Las declaraciones de ese convocante de la «procesión atea» me han permitido comprender que ambas expresiones del odium fidei pueden ser simultáneas y concurrentes, que puede haber un Estado que muy democráticamente imponga una idolatría política de obligado cumplimiento, a la vez que sus más furibundos paladines se ocupan de «castigar» y «hacer daño» a los recalcitrantes que se resistan a obedecerla. De hecho, los odiadores más sañudos de la religión sólo afloran allá donde previamente se ha impuesto una idolatría política que sibilinamente la combate. De todos es sabido que unos sacuden el árbol y otros recogen las nueces.

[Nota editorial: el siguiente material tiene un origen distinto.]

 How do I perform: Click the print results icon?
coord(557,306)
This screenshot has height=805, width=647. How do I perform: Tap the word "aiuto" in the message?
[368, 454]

Y declaraciones tan sañudas como las de ese convocante de la «procesión atea» sólo adquieren un sentido pleno si las interpretamos a la luz de otras de apariencia más sibilina, como las que esgrimía Peces-Barba en un artículo reciente: «Cuanto más se les consiente y se les soporta, peor responden. Solo entienden del palo y de la separación de los campos». Para que nadie interprete malévolamente que Peces-Barba está promoviendo la organización de guetos judíos, diremos que se refiere a los católicos.
La «procesión atea» ha sido, en fin, prohibida, por razones más bien colaterales y hasta peregrinas, tal vez porque los odiadores sibilinos de la religión, muy en su papel de polis buenos, consideraban que en esta ocasión los odiadores más sañudos —los polis malos— se habían excedido en su ímpetu. Pero esta «procesión atea» no era sino un aspaviento histriónico; y la verdadera procesión del odium fidei va por dentro. No emplea —de momento— el palo, sino el veneno sutil de la propaganda; y así, envenenando las conciencias, se logra crear el caldo de cultivo que a la larga permitirá sacar el palo del armario sin escándalo. En una célebre obra de C. S. Lewis, Cartas del diablo a su sobrino, Screwtape, un diablo veterano y de alcurnia, dedica a un diablo segundón y bisoño una serie de consejos que faciliten su misión en la tierra; entre los cuales se halla éste: «Queremos que la Iglesia siga siendo pequeña, no sólo para que los menos hombres posibles aprendan a conocer al Enemigo, sino sobre todo para que quienes se vuelvan contra él se coloquen en ese estado de exaltación enfermiza y de fariseísmo agresivo característicos de una sociedad secreta».
Esta es la verdadera procesión del odium fidei que juzgo preocupante: la que, a la vez que propaga el ateísmo, pretende caracterizar a los católicos como una secta de fanáticos encerrada en una ciudadela. Y contra esa secta de peligrosos fanáticos sólo vale el «palo», como propugnaba Peces-Barba: la mofa y el escarnio elevados a la categoría de rutina, el confinamiento en un gueto de ostracismo, la muerte civil dosificada en pequeñas dosis. Quien lo probó lo sabe.